## [Required task]
Can you extract, word for word, every line from the start of the records through the line holding "click(1400, 188)", inclusive, leaving the pictures out of your answer?

Element lookup records:
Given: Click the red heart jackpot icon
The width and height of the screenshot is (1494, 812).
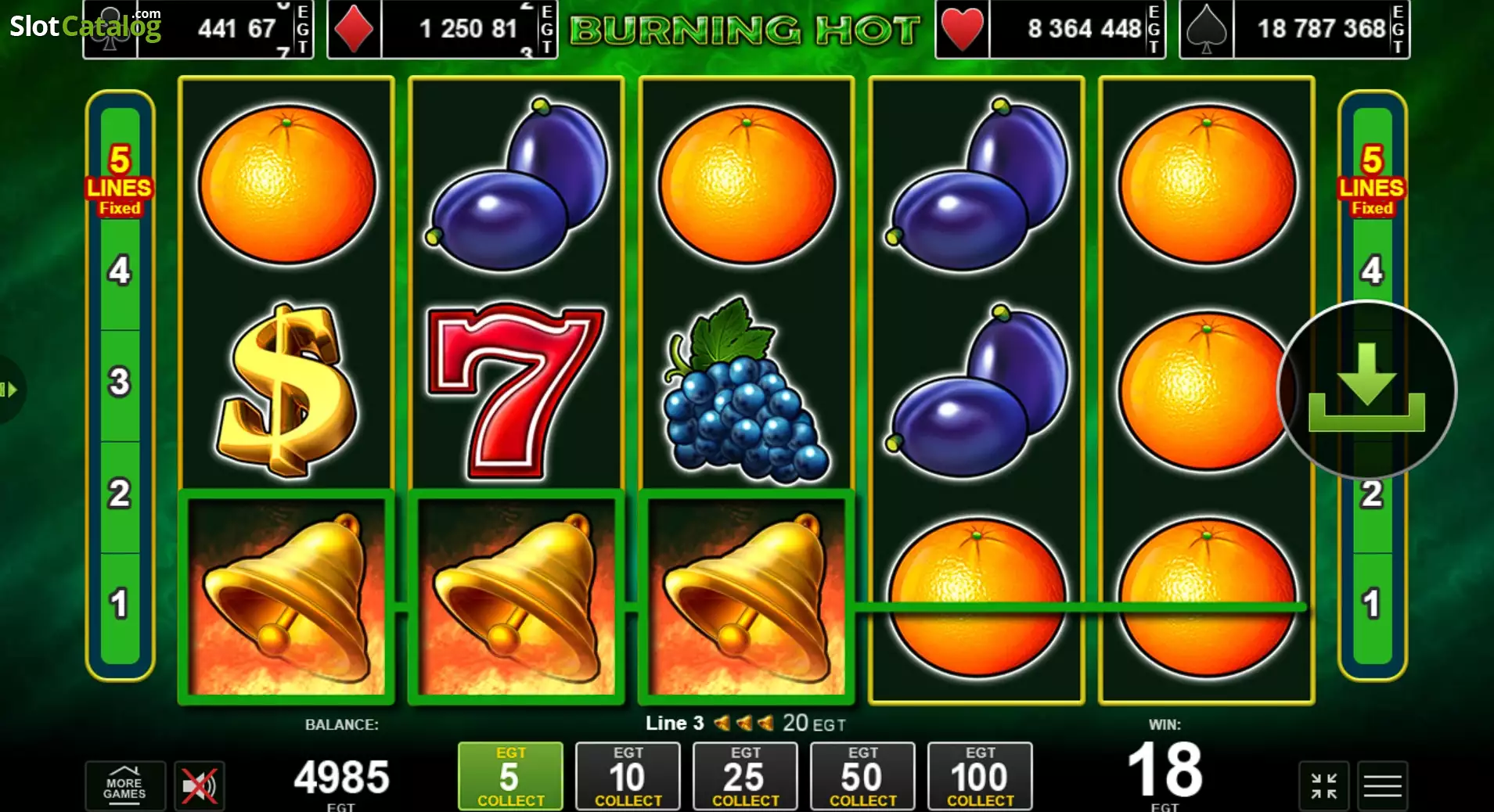Looking at the screenshot, I should (x=962, y=30).
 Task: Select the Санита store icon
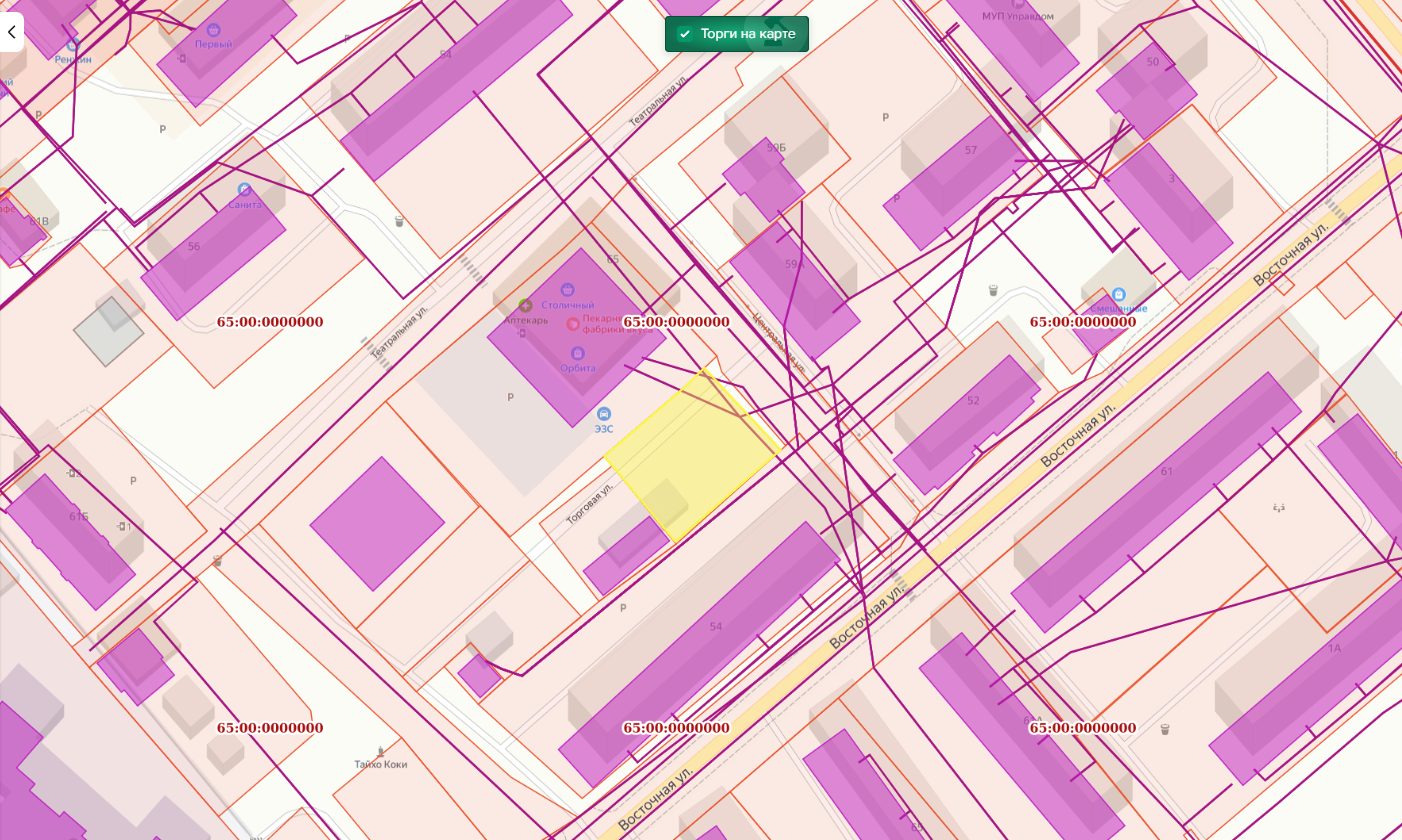tap(244, 190)
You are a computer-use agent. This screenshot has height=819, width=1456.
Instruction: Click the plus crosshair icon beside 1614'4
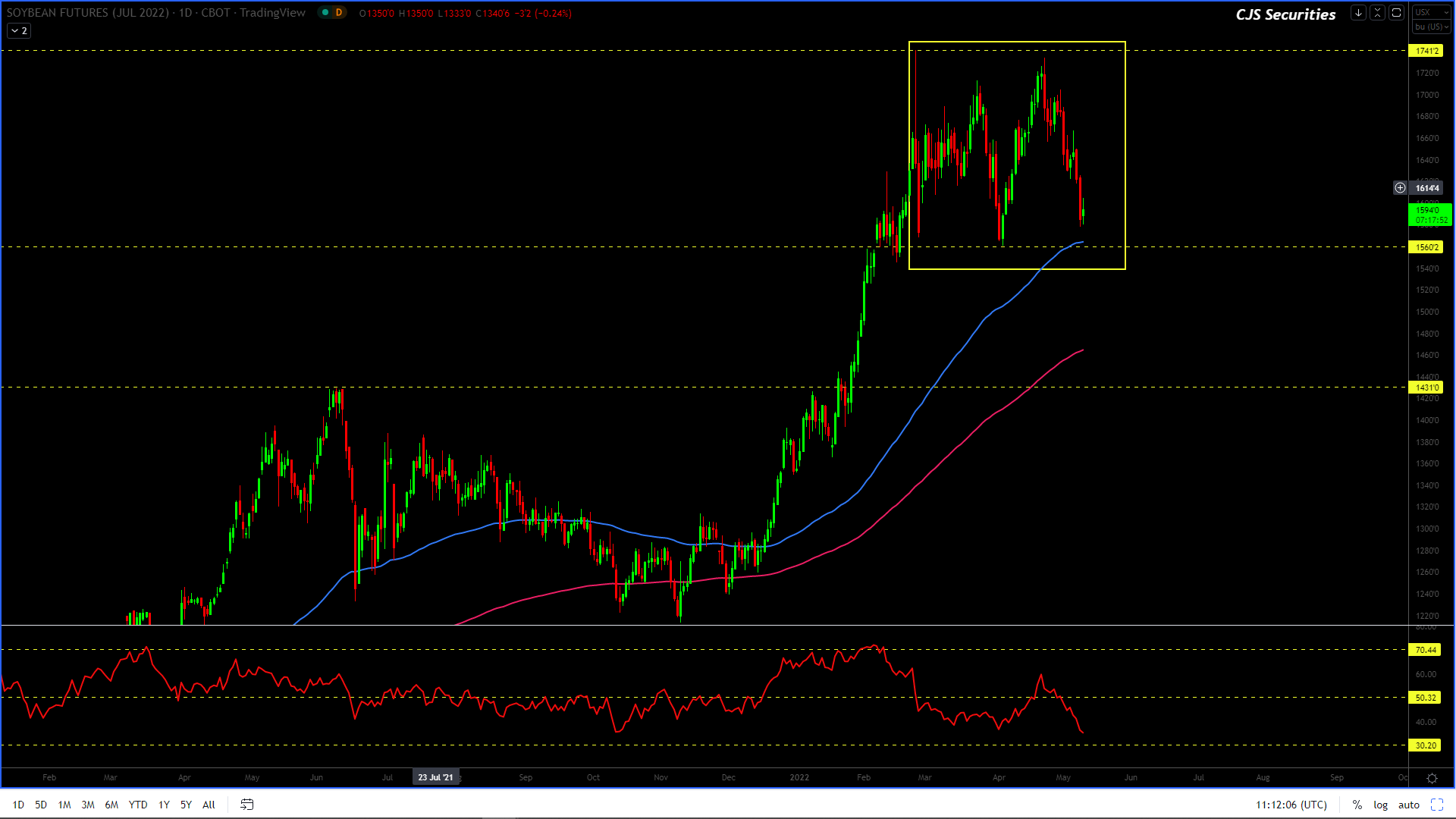click(1400, 188)
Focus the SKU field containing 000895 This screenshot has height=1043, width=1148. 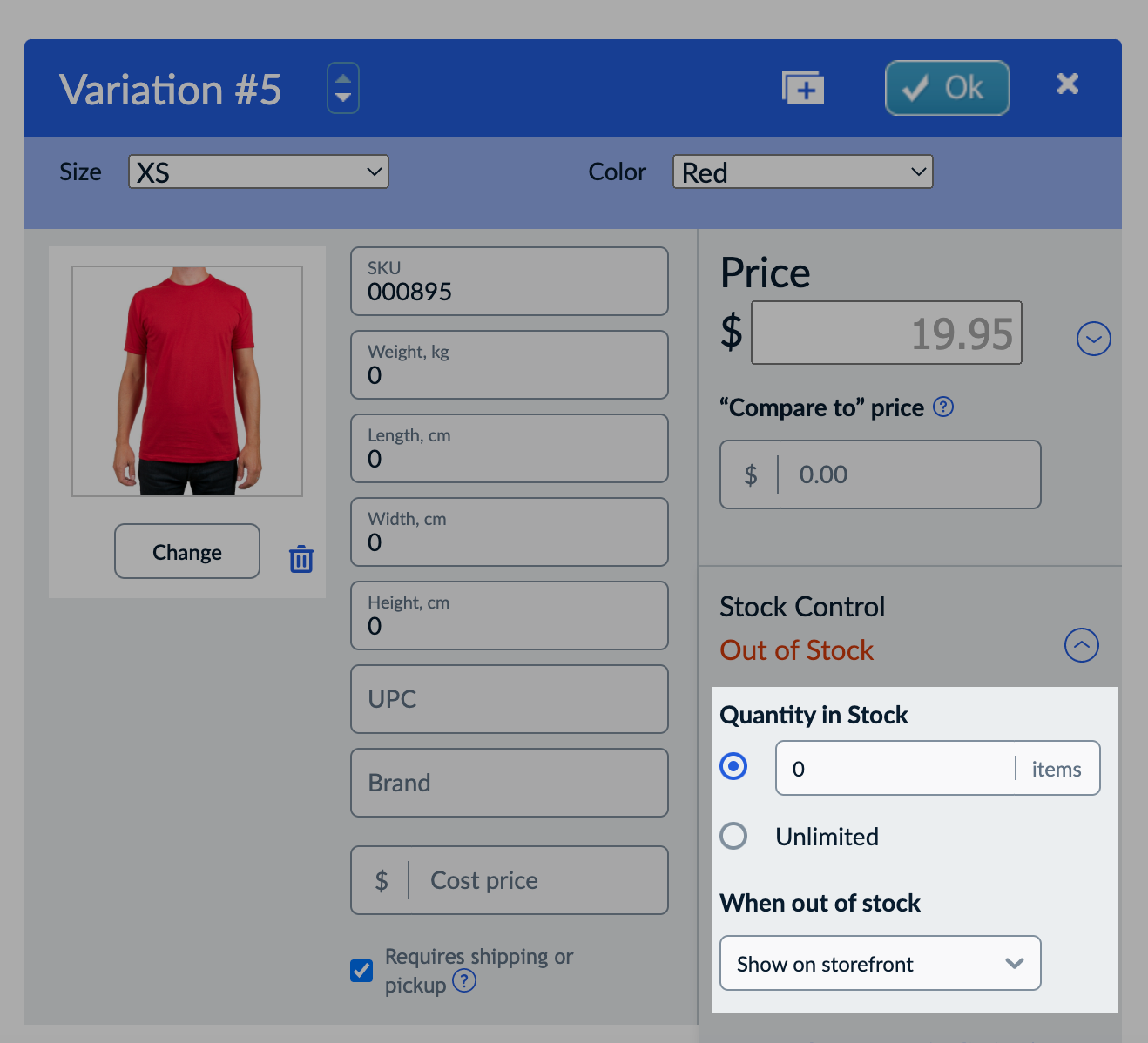510,281
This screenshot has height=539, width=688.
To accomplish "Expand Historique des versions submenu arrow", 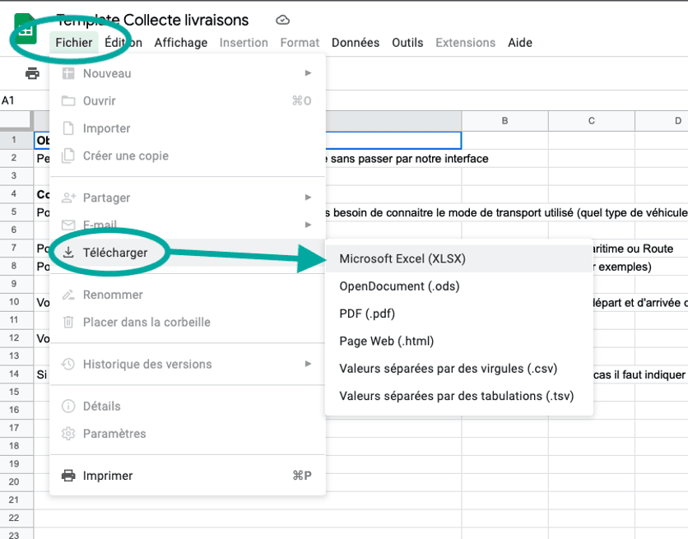I will point(308,364).
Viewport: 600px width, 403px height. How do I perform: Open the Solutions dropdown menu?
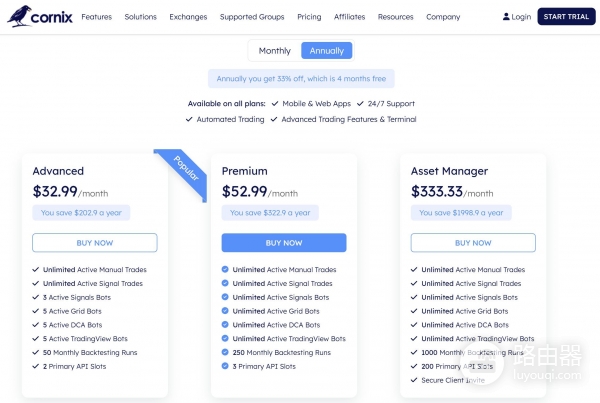click(141, 17)
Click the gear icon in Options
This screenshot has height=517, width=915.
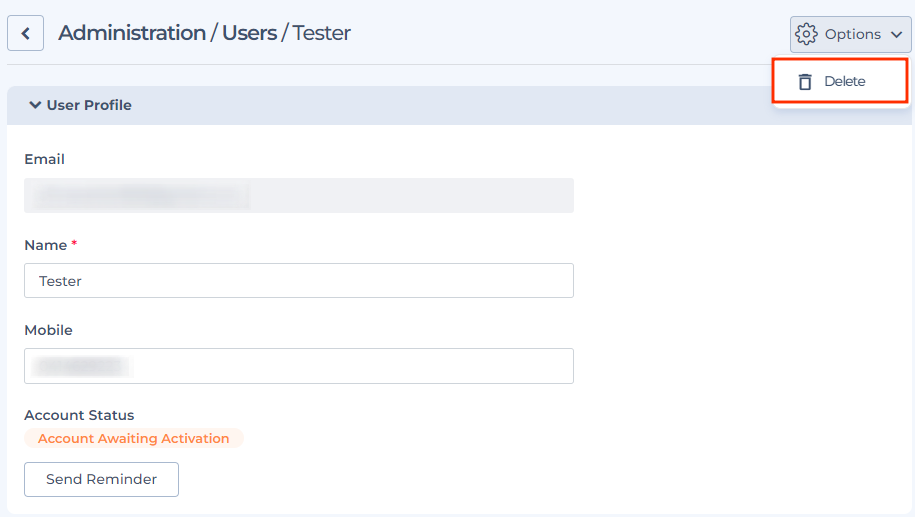(806, 34)
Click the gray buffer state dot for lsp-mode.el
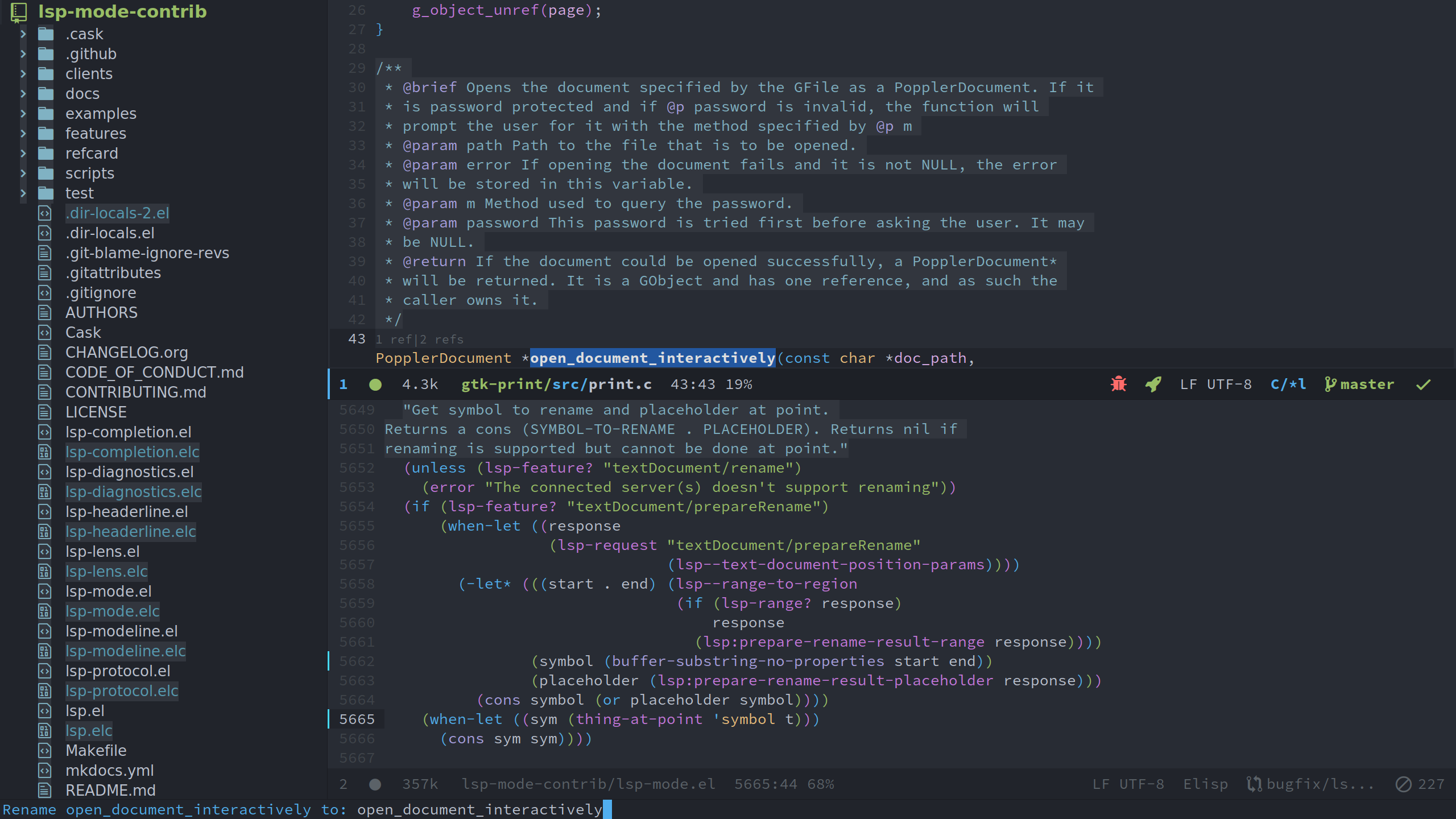The width and height of the screenshot is (1456, 819). pos(375,785)
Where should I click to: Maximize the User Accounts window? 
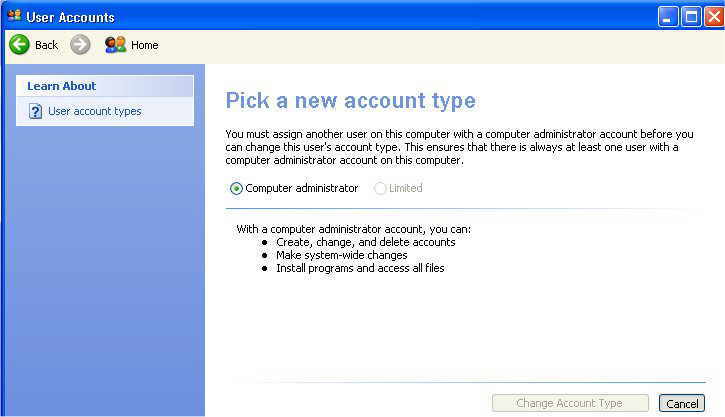tap(691, 17)
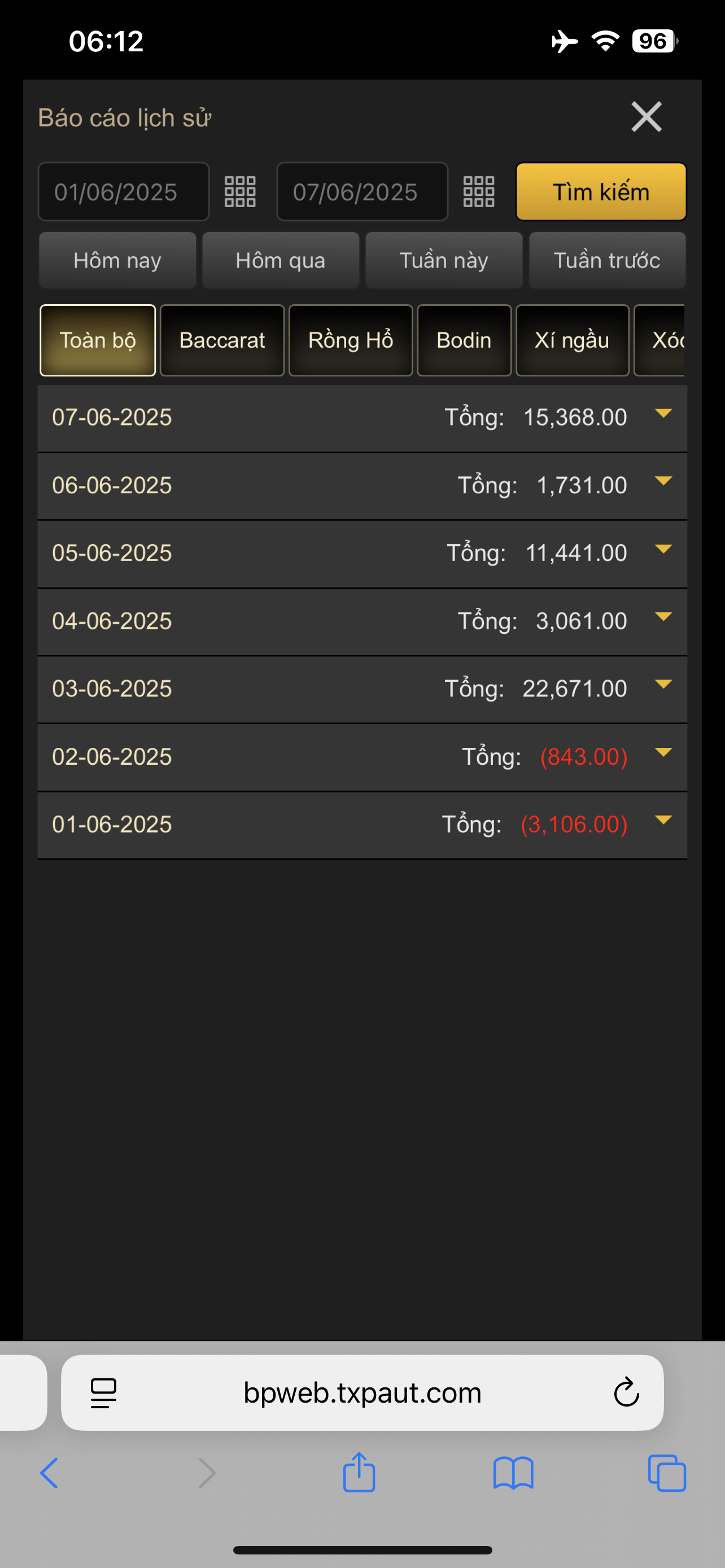The width and height of the screenshot is (725, 1568).
Task: Expand the 02-06-2025 loss row
Action: (x=663, y=753)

## [Result of the task]
Given: Click the red heart jackpot icon
The width and height of the screenshot is (1494, 812).
Looking at the screenshot, I should (x=962, y=30).
 Task: Select the Санита store icon
tap(244, 190)
You are a computer-use agent. This screenshot has height=819, width=1456.
Instruction: Click the plus crosshair icon beside 1614'4
click(1400, 188)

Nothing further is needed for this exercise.